Saved data entries:
Segment Open
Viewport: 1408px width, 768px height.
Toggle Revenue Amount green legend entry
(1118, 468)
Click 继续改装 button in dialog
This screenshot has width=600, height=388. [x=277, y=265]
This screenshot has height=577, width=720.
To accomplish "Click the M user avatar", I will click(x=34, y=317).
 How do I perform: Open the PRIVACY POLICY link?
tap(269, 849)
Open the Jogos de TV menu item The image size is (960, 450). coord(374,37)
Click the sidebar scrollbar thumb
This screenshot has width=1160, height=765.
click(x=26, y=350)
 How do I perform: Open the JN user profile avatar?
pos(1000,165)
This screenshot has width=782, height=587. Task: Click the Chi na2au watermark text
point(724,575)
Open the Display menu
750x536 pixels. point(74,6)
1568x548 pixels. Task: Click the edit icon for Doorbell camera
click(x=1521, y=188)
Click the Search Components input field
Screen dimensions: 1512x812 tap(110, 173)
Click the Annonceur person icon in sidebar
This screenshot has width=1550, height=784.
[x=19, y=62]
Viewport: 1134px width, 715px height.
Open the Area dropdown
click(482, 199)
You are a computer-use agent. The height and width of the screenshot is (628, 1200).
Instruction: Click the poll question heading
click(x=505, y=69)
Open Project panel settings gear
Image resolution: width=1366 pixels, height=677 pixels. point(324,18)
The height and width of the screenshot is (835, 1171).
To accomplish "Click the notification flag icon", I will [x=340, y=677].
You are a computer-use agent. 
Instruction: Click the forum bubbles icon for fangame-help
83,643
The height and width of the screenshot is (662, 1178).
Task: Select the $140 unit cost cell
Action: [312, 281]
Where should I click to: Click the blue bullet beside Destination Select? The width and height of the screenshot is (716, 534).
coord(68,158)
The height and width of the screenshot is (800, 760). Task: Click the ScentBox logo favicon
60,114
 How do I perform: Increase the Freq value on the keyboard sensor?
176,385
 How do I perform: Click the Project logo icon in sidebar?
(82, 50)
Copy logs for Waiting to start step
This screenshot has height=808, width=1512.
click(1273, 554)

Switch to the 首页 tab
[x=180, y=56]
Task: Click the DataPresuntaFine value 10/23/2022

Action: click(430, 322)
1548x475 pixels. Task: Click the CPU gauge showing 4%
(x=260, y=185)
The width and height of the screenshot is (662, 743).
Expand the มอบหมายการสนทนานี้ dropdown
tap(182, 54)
Segment Closed
— Instructions to follow —
Would you please write out the entries again exactly?

— Answer space —
Viewport: 1408px width, 768px height.
Toggle Revenue Amount green legend entry
(1118, 468)
Click 继续改装 button in dialog
This screenshot has width=600, height=388. [x=277, y=265]
This screenshot has height=577, width=720.
To accomplish "Click the M user avatar", I will click(x=34, y=317).
 How do I perform: Open the PRIVACY POLICY link?
tap(269, 849)
Open the Jogos de TV menu item The image size is (960, 450). coord(374,37)
Click the sidebar scrollbar thumb
This screenshot has width=1160, height=765.
click(x=26, y=350)
 How do I perform: Open the JN user profile avatar?
pos(1000,165)
This screenshot has width=782, height=587. Task: Click the Chi na2au watermark text
point(724,575)
Open the Display menu
750x536 pixels. point(74,6)
1568x548 pixels. Task: Click the edit icon for Doorbell camera
click(x=1521, y=188)
Click the Search Components input field
Screen dimensions: 1512x812 tap(110, 173)
Click the Annonceur person icon in sidebar
This screenshot has width=1550, height=784.
[x=19, y=62]
Viewport: 1134px width, 715px height.
Open the Area dropdown
click(482, 199)
You are a computer-use agent. The height and width of the screenshot is (628, 1200).
Instruction: Click the poll question heading
click(x=505, y=69)
Open Project panel settings gear
Image resolution: width=1366 pixels, height=677 pixels. point(324,18)
The height and width of the screenshot is (835, 1171).
To accomplish "Click the notification flag icon", I will [x=340, y=677].
You are a computer-use agent. 
Instruction: Click the forum bubbles icon for fangame-help
83,643
The height and width of the screenshot is (662, 1178).
Task: Select the $140 unit cost cell
Action: [312, 281]
Where should I click to: Click the blue bullet beside Destination Select? The width and height of the screenshot is (716, 534).
coord(68,158)
The height and width of the screenshot is (800, 760). Task: Click the ScentBox logo favicon
60,114
 How do I perform: Increase the Freq value on the keyboard sensor?
176,385
 How do I perform: Click the Project logo icon in sidebar?
(82, 50)
Copy logs for Waiting to start step
This screenshot has height=808, width=1512.
click(1273, 554)

Switch to the 首页 tab
[x=180, y=56]
Task: Click the DataPresuntaFine value 10/23/2022

Action: click(430, 322)
1548x475 pixels. Task: Click the CPU gauge showing 4%
(x=260, y=185)
The width and height of the screenshot is (662, 743).
Expand the มอบหมายการสนทนานี้ dropdown
tap(182, 54)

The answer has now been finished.